In our paradigm a group of high volume surgeons from a high volume hospital (HVH) established a new LVH cardiothoracic surgery program providing practice guidelines, protocols and data acquisition capabilities. In addition, the physical layout of the cardiac surgery wing and the organization of the cardiovascular intensive care unit (CVU) within a dedicated heart center were of paramount importance. It included two cardiac catheterization suites with a 10 bed holding area, two operating suites were immediately adjacent to an eight-bed CVU used as intensive care, step-down and floor beds if capacity permitted ("one-stop" for all patients). An experienced critical care nursing staff was recruited from the HVH. In addition, two anesthesiologists/intensivists with transesophageal echocardiography skills were dedicated exclusively to the heart center. They were responsible for the pre-, intra-, and postoperative critical care of all the patients. The CVU model was one that involved the cardiac surgeon as the primary physician; however the anesthesiologists were consulted on every case to support the global care given to the patient. This was particularly beneficial to the surgeons because their practice involved three institutions in addition to their office practice. Also, daily group rounds included a surgeon, anesthesiologist, nurse, respiratory therapist, and pharmacist. Each month a meeting was held, not only for case review, but to assess the program's performance against the STS database.
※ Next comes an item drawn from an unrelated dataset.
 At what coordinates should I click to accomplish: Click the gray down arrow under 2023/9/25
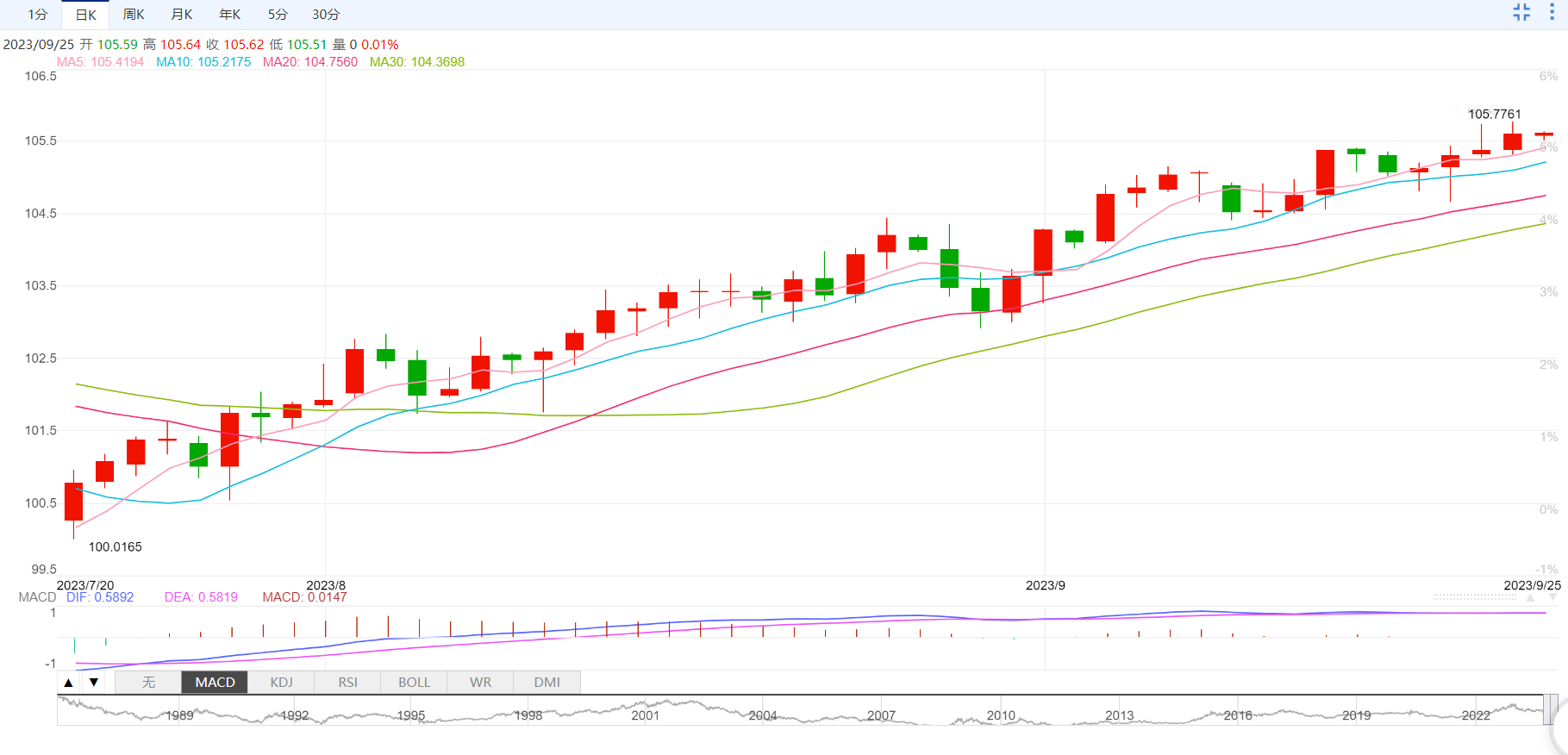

Clearly, surgeon procedure-volume examination will cause controversy [3638], but studies of risk-adjusted data indicate that surgeon volume is of significant importance [13, 14, 16, 17]. In the setting of a LVH where there are more emergent and high risk patients [14] there should be a continuous quality improvement effort in place to ensure "best practice", evidence-based care is offered to patients [12].

Conclusion

We demonstrated that high quality CABG care with good outcomes can be achieved at a LVH program provided that that it is served by high volume cardiac surgeons and backed up by a highly trained, dedicated support team, and a sophisticated data acquisition capability and review process. This approach may prove a useful paradigm to ensure high quality CABG care and early efficacy at low volume institutions that wish to be compliant with Leapfrog recommendations.